En 2013 et 2014, des
scientifiques internationaux ont exhumé plus de 1.550 os appartenant à au moins
15 individus, parmi lesquels des bébés, de jeunes adultes et des personnes plus
âgées. Les ossements n'ont pas encore été datés, mais cette découverte
représente le plus grand échantillon de fossiles hominidés jamais exhumés en
Afrique.
A quoi ressemblait
l'Homo naledi ? "Il avait un cerveau minuscule de la taille d'une orange et un
corps très élancé", selon John Hawks, chercheur à l'université américaine de
Wisconsin-Madison et auteur d'un article publié jeudi dans le magazine
scientifique eLife. Il mesurait en moyenne 1,5 mètre et pesait 45
kilos.
Ses mains "laissent
supposer qu'il avait la capacité de manier des outils", tandis qu'"il est
pratiquement impossible de distinguer ses pieds de ceux d'un homme moderne",
précise un communiqué conjoint de l'université du Witwatersrand, la National
Geographic Society et du ministère sud-africain des Sciences.
- Rites funéraires -
Les chercheurs,
soucieux de comprendre les raisons pour lesquelles les ossements se trouvaient
dans cette grotte quasi inaccessible, n'étaient cependant pas au bout de leur
surprise.
Cette chambre isolée
"n'a jamais été contact avec la surface", notent-ils.

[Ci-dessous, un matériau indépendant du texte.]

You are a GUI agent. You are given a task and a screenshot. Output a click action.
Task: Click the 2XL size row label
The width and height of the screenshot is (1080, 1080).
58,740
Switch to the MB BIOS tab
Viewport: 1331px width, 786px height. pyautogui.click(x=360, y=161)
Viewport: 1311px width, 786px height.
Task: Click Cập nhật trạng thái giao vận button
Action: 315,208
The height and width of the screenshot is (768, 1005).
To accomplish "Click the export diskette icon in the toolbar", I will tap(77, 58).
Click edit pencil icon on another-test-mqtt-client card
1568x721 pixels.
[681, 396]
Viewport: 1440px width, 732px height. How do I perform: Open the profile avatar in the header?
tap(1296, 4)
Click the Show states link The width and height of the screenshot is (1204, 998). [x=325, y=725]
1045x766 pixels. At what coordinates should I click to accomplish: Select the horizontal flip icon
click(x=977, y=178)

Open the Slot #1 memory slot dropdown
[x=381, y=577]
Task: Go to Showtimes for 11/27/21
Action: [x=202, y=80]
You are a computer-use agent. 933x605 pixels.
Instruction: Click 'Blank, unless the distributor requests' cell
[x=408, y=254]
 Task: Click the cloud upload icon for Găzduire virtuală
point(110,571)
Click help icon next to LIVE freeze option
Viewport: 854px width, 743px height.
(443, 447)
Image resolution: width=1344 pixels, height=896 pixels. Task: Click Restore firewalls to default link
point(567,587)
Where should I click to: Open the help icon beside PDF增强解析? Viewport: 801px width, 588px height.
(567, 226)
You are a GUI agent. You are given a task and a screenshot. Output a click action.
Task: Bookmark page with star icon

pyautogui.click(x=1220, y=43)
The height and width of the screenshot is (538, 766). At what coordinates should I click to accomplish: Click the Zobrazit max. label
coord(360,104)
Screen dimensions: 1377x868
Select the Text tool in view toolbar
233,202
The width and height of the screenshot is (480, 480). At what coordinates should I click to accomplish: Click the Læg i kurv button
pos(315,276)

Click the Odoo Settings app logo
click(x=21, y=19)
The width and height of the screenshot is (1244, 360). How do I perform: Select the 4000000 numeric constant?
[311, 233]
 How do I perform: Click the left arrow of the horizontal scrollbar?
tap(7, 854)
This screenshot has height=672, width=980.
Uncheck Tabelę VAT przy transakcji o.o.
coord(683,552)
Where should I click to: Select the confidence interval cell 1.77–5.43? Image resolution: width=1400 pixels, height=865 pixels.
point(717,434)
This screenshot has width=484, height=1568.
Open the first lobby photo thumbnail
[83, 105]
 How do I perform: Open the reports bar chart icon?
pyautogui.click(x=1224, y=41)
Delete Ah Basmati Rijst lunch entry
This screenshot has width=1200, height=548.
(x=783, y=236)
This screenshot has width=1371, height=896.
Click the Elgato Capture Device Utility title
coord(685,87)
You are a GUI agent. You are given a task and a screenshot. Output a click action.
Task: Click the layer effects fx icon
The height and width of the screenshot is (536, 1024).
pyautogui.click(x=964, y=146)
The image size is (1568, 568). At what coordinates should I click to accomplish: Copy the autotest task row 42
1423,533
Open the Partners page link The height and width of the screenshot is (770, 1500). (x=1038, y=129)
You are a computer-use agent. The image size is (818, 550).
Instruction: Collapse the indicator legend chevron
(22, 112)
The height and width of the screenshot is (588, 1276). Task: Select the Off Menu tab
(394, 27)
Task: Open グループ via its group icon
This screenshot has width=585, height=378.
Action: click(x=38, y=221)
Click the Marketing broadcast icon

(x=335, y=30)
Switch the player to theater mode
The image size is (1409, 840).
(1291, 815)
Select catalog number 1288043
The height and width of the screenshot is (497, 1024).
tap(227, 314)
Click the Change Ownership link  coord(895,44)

Le tunnel pour y accéder
est extrêmement raide et tellement étroit que seuls des chercheurs à la
morphologie menue ont réussi à se rendre sur les lieux de cette découverte
majeure.
"Nous avons imaginé
plusieurs scénarios, y compris la possibilité de l'attaque d'un super prédateur,
une catastrophe, une mort accidentelle ou encore un traquenard", avant
finalement d'éliminer toutes ses hypothèses, a raconté Lee Berger.
En fait, "nous avons
découvert une nouvelle espèce du genre humain qui pratiquait des rites
funéraires", a-t-il conclu. "Jusqu'à présent, nous pensions que le recours aux
rites funéraires était unique à l'Homo sapiens. Nous nous considérions
différents. Nous avons désormais découvert - en tout cas nous le croyons - une
espèce qui avait cette même capacité, et cela est une découverte
extraordinaire", a-t-il estimé dans une salle de presse
bondée.
Les ossements exhumés
en Afrique du Sud représentent un défi pour les chercheurs. Ils compliquent un
peu plus le tableau des hominidés, car l'Homo naledi présente à la fois des
caractéristiques propres aux hominidés modernes et
anciens.
"Ses mains, ses
poignets et ses pieds sont très proches de celles de l'homme moderne. Dans le
même temps, son petit cerveau et la forme de la partie supérieure de son corps
sont plus proches du groupe pré-humain des australopithèques", explique le
professeur Chris Stringer du Musée d'histoire naturelle de
Londres.
Cette découverte
pourrait donc permettre d'en apprendre davantage sur la transition, il y a
environ 2 millions d'années, entre l'australopithèque primitif et le primate du
genre homo, notre ancêtre direct.
Une importante
quantité des fossiles exhumés seront exposés au public à partir de vendredi et
pour un mois au "Berceau de l'humanité".
Depuis des années, ce
site, truffé de grottes et de fossiles de pré-humains et véritable mine
d'informations sur nos ancêtres, est un trésor pour les archéologues et
paléontologues.
Et Lee Berger
l'assure: "la chambre aux étoiles" où a été trouvé l'Homo naledi "n'a pas encore
révélé tous ses secrets, car il pourrait y avoir encore des centaines, voire des
milliers de fossiles d'Homo naledi".